- _TEXTE FOURNI_:
◇ ◇ ◇ ◇ ◇
Voix d'Afrique N°103.


L’engagement dans l’Association
des Amis des Pères Blancs (AAPB)



On pourrait l’appeler : Triple A (Association des Amis des Africains). Il est important de clarifier à nouveau le but de l’association et par conséquent des journées d’amitié.

Si on regarde son histoire, on peut constater l’évolution : En 1931 : au point de départ : Association Sahara-Soudan pour l’aide matérielle et morale des Missionnaires Pères Blancs.
En 1936 : un nouveau nom un peu surprenant : « Association pour la propagande française au Soudan (Mali, Burkina Faso). Puis elle disparait au moment de la guerre pour renaître après 1945.
En 1958, l’association devient : « Le Comité d’Assistance aux Pères Blancs ».
En 1962, un petit changement : « Le Comité d’Assistance aux œuvres des Pères Blancs. »
Enfin, en 1978, le nom actuel est choisi : « Association des Amis des Pères Blancs. »

L’enracinement
de notre engagement

Il est clair que la grande majorité d’entre nous se sont joints à l’Association par amitié pour un membre de notre famille qui était ou qui est toujours missionnaire d’Afrique, Père Blanc. Lors de ses congés en France, il avait eu l’occasion de nous sensibiliser aux problèmes de l’Afrique et il avait fait appel à nous pour l’aider dans la réalisation des projets qu’il avait conçus pour améliorer la situation des Africains au sein desquels il vivait et annonçait la Bonne Nouvelle de l’amour de Dieu révélé en Jésus-Christ.
Depuis lors, le temps a passé et par le bouche à oreille d’autres membres sont venus se joindre à nous. Les motivations ont donc peut-être changées.

S’engager au sein d’une association vient en général d’une présentation du sens de cette association par un membre qui vous connaît, qui appartient souvent au cercle de vos amis ou de votre famille. Parfois, c’est simplement un coup de main demandé pour tenir un stand ou préparer le repas aux journées d’amitiés. C’est pourquoi il est bon de revivifier le sens de notre association, pour qu’au-delà de ce dévouement extraordinaire et ce financement de projets, il y ait une transformation personnelle et commune du regard et de l’intérêt que nous portons aux Africains et aux problèmes de l’Afrique.

Une passion pour l’Afrique
et les Africains

Le Cardinal Lavigerie disait : « J’ai tout aimé de l’Afrique. Aimez donc ses peuples comme une mère aime ses fils en proportion de leur misère et de leur faiblesse. » (Instructions aux missionnaires 27 mars 1884)

De fait, ce qui frappe dans nos communautés c’est l’enthousiasme pour parler du pays où l’on a vécu de nombreuses années mais c’est aussi l’intérêt porté aux problèmes de l’Afrique. Oui, la grande majorité d’entre nous a une passion pour les Africains. Cela ne veut pas dire que nous approuvons naïvement tout ce qui se vit, mais nous souffrons avec ceux qui sont tourmentés par la guerre, nous prions pour tous ces pays qui recherchent leur unité. Bien sûr, il y a des voix discordantes et des critiques, mais au fond de nous-mêmes nous ne pouvons pas nier toutes les richesses de leur culture et de leur foi qui nous ont enrichis tout au long des années passées en Afrique.
◇ ◇ ◇ ◇ ◇
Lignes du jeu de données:
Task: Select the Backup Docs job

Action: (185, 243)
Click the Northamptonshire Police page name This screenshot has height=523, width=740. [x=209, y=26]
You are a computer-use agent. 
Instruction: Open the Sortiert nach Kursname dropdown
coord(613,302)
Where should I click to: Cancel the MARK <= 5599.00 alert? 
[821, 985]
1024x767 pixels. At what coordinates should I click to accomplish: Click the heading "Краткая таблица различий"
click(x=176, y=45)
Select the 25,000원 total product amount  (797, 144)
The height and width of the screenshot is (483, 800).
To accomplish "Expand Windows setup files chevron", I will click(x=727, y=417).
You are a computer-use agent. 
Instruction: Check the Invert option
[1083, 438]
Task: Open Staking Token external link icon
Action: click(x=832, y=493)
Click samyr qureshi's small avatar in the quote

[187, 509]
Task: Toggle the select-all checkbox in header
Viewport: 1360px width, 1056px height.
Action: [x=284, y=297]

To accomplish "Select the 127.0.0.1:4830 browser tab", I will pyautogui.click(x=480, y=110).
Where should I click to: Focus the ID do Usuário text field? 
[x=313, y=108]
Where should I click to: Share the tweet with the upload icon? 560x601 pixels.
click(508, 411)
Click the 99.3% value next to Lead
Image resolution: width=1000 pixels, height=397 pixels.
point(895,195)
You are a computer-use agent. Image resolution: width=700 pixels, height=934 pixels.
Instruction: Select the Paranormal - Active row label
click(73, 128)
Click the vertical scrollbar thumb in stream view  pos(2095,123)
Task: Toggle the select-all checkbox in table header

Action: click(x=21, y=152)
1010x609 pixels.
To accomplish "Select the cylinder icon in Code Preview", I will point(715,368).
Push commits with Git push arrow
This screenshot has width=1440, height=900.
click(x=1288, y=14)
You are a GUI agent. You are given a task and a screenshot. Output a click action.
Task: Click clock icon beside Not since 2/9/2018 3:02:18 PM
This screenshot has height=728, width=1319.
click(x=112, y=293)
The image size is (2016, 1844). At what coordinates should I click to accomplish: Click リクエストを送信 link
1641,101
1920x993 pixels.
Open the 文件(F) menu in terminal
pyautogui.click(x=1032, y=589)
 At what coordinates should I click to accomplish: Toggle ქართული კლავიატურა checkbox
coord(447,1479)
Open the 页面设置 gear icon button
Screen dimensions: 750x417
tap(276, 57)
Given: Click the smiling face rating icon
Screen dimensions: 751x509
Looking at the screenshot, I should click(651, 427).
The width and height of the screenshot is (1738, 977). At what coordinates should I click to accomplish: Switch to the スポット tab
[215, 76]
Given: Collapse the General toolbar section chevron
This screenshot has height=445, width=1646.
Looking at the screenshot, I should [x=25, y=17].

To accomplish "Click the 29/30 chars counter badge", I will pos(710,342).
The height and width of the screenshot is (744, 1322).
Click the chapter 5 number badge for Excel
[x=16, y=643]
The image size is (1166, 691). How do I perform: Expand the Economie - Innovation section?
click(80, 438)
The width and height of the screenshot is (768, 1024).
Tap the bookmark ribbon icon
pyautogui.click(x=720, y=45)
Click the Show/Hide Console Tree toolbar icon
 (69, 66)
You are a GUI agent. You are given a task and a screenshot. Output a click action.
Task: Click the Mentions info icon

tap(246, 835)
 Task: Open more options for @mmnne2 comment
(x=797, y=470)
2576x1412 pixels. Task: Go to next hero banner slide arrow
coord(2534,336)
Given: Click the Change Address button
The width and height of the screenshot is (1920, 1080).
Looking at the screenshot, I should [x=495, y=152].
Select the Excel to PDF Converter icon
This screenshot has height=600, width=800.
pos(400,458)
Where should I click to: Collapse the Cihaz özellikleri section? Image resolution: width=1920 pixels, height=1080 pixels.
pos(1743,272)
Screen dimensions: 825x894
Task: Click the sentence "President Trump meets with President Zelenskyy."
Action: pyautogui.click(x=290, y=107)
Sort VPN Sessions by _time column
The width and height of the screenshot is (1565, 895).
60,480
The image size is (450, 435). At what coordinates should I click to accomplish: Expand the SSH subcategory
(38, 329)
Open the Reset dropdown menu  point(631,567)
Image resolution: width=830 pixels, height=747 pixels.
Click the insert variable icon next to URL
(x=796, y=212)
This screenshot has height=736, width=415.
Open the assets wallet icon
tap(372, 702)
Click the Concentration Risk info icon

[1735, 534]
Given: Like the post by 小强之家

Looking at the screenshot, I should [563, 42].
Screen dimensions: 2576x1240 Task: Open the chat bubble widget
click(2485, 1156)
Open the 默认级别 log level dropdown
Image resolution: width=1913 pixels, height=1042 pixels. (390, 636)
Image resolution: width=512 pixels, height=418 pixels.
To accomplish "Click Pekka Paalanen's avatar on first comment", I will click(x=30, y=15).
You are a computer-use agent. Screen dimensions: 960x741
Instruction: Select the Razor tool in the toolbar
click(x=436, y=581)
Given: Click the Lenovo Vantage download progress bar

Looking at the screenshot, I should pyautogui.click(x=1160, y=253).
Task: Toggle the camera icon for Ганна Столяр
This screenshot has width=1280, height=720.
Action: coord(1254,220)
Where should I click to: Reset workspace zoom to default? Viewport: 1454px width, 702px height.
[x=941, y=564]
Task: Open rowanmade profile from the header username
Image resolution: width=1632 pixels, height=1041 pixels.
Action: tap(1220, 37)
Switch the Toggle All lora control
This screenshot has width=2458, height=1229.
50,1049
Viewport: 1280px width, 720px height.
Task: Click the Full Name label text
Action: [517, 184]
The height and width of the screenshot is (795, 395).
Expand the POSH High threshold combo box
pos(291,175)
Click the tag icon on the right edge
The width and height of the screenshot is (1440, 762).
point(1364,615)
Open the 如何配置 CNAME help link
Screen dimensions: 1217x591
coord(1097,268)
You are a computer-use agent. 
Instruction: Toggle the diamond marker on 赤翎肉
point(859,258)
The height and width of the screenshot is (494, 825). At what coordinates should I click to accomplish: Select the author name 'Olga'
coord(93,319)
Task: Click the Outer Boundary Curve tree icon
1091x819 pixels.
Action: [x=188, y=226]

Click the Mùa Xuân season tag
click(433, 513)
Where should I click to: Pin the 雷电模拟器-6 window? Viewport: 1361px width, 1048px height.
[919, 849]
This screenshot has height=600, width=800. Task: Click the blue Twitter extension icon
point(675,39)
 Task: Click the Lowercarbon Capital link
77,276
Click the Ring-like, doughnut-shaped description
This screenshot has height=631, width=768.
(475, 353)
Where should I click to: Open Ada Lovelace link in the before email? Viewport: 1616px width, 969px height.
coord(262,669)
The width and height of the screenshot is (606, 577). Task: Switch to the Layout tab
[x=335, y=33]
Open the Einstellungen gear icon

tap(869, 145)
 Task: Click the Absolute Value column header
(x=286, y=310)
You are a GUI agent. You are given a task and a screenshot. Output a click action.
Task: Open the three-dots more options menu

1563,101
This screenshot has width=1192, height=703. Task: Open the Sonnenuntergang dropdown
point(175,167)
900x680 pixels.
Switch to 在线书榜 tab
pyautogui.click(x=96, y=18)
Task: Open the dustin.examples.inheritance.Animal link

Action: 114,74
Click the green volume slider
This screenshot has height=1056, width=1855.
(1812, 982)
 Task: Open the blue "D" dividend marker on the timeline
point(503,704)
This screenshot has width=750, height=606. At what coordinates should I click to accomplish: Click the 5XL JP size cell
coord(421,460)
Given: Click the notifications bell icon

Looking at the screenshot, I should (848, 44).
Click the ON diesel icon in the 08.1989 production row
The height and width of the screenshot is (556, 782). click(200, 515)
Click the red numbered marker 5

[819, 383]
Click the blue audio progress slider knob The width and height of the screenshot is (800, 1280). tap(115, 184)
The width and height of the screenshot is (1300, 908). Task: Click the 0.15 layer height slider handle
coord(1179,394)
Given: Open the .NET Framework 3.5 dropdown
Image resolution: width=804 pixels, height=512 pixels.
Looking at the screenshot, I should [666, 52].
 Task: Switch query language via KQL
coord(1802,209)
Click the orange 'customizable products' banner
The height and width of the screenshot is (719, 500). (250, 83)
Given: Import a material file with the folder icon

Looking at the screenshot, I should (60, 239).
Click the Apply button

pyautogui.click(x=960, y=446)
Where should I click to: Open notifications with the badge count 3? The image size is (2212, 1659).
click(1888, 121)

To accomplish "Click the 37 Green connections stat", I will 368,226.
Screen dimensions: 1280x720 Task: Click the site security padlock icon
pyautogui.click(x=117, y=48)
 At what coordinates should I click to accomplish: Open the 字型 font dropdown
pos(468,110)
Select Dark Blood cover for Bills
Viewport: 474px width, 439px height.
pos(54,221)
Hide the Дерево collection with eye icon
◇ ◇ ◇ ◇ ◇
- _EXERCICES_:
**a)** Résumez en deux phrases le texte sur l'Association des Amis des Pères Blancs.
**b)** Repérez toutes les lignes qui contiennent le mot « next » et recopiez-les.
Ces lignes n'ont aucun lien avec le texte.

- _CORRIGÉS_:
**a)** Créée en 1931 sous le nom d'Association Sahara-Soudan pour l'aide matérielle et morale des Missionnaires Pères Blancs, l'association a changé plusieurs fois de nom avant d'adopter en 1978 celui d'Association des Amis des Pères Blancs. La plupart de ses membres l'ont rejointe par amitié pour un missionnaire de leur famille, et il importe de revivifier son sens afin de transformer le regard porté sur l'Afrique et les Africains, pour qui la majorité des membres ont une passion.

**b)**
Click the 99.3% value next to Lead
2576x1412 pixels. Task: Go to next hero banner slide arrow
Click the insert variable icon next to URL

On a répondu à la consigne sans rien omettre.